Juiciest story line: As the Bengals begin life after Carson Palmer, they hand control of the offense to QB Andy Dalton and hope the rookie from TCU keeps the growing pains to a minimum. From all accounts, Dalton has the intangibles to play the position. In his first preseason start, Dalton had his first pass intercepted, but he settled down thereafter.

Player to watch: WR Jerome Simpson finished 2010 with a flourish, catching 20 passes for 277 yards and three TDs in the final three games when he finally received a chance to play. If he plays at that level this season, and if A.J. Green lives up to his billing as an elite prospect, the Bengals could have an above-average WR tandem in 2011  one that potentially could be potent for years if Simpson signs long term.

Strongest position: Second-year pro Jermaine Gresham was solid as a rookie, catching 52 passes, and the addition of ex-Titan Bo Scaife gives the Bengals a potent one-two punch at tight end. Teams could have a tough time defending the Bengals' athletic WR tandem of Green and Simpson, and Gresham and Scaife are nice middle-of-the-field targets for Dalton, giving Cincinnati options in the passing game.
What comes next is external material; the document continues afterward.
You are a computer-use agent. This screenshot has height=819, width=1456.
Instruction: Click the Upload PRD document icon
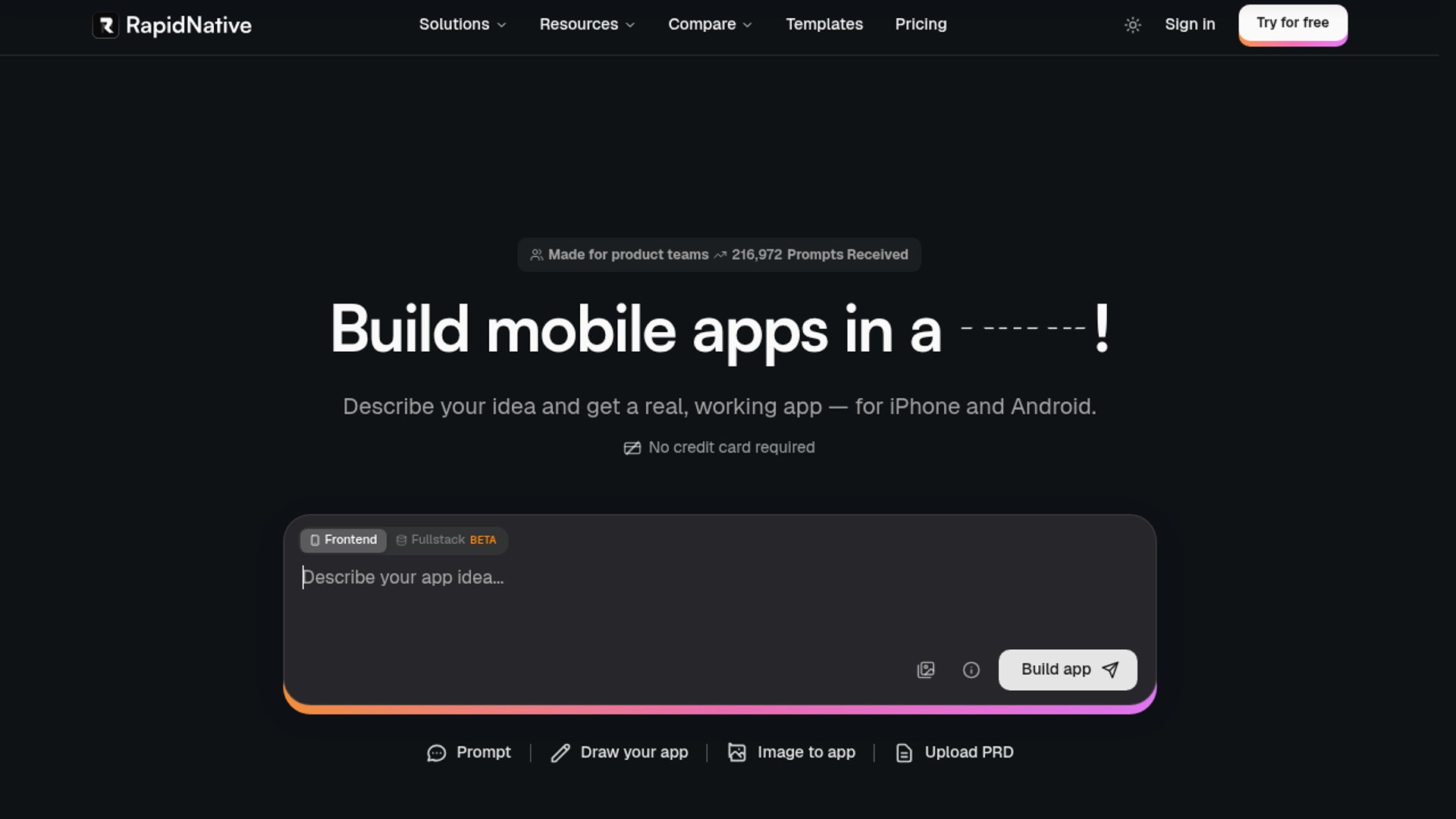coord(904,753)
Weakest position: The Bengals are not deep at safety. An apparent agreement with ex-Bills SS Donte Whitner fell through, likely ending the Bengals' last best chance to upgrade the talent at the position. SS Chris Crocker and FS Reggie Nelson comprise a decent starting tandem, but Crocker has struggled to stay healthy and Nelson has been inconsistent. 
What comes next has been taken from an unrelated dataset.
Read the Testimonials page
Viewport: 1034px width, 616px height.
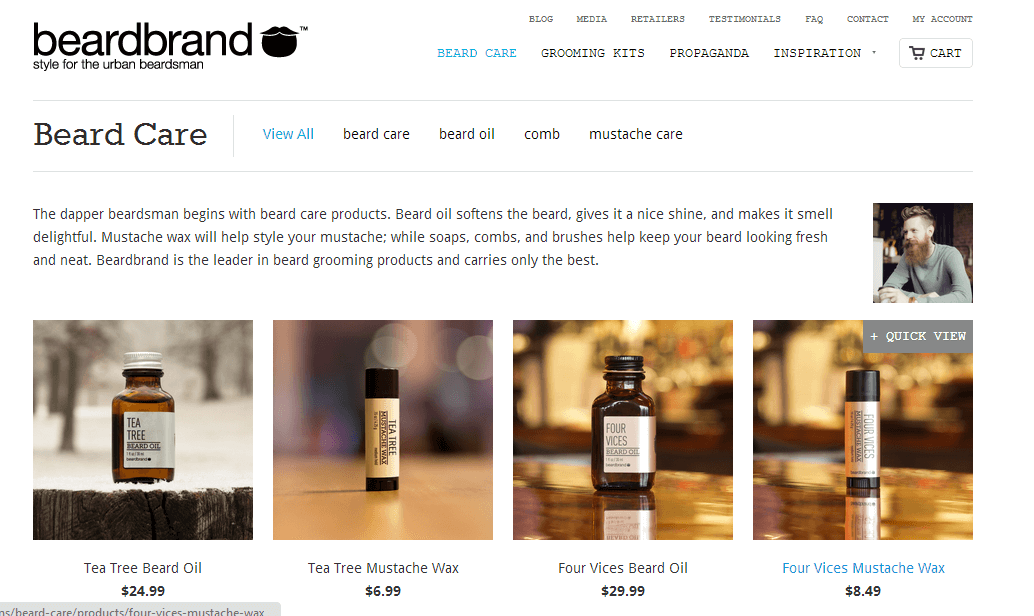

Juiciest story line: Can the Browns take advantage of a manageable beginning to their schedule? Of their first 11 games, only two are against playoff teams from a season ago. Poor starts have doomed the Browns the past three seasons; a better beginning would be a boon for Shurmur, a first-time head coach on the professional or collegiate level.
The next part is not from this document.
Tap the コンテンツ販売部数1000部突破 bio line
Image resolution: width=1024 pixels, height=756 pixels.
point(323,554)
Player to watch: Can QB Colt McCoy thrive in Shurmur's West Coast offense? Playing for an organization led by Mike Holmgren, an expert in the West Coast scheme who loves to collect quarterbacks, McCoy needs to learn the offense and show some playmaking ability. He got off to a very good start. In his first preseason game, he completed 9-of-10 passes for 135 yards and one touchdown.

Strongest position: The offensive line is very good. OLT Joe Thomas has been named to the Pro Bowl in each of his first four NFL seasons and has never missed a snap. Also, C Alex Mack earned his first Pro Bowl nod in 2010 and OLG Eric Steinbach is a solid starter. ORG Shaun Lauvao and ORT Tony Pashos are serviceable.

Weakest position: The Browns have no shortage of options at wide receiver, but they do not have a go-to target. Perhaps rookie Greg Little can earn that role in time, but he needs to be more consistent. Mohamed Massaquoi, expected to be a key contributor, missed the early part of camp with a foot injury.



Juiciest story line: The last two times the Steelers missed the postseason came a season after they appeared in the Super Bowl. This looks like another formidable Pittsburgh squad, but the '06 and '09 editions looked that way, too, and they were home for the playoffs. Can the Steelers keep their focus?

Player to watch: The Steelers have so many known commodities, so we'll focus on OLT Jonathan Scott, who replaces the departed Max Starks. Scott's play improved as last season progressed. If he's solid in protecting QB Ben Roethlisberger's blind side, the Steelers' offense can be daring and dangerous.

Strongest position: The Steelers are loaded at linebacker. OLBs James Harrison and LaMarr Woodley are top pass rushers and very good run defenders. ILB James Farrior continues to play well at age 36, and the other inside 'backer, Lawrence Timmons, comes off his best season.

Weakest position: The offensive line has one star (C Maurkice Pouncey) and a potential above-average right tackle (Willie Colon). However, the guard play is inconsistent, and it remains to be seen how Scott plays over a full season on the left side.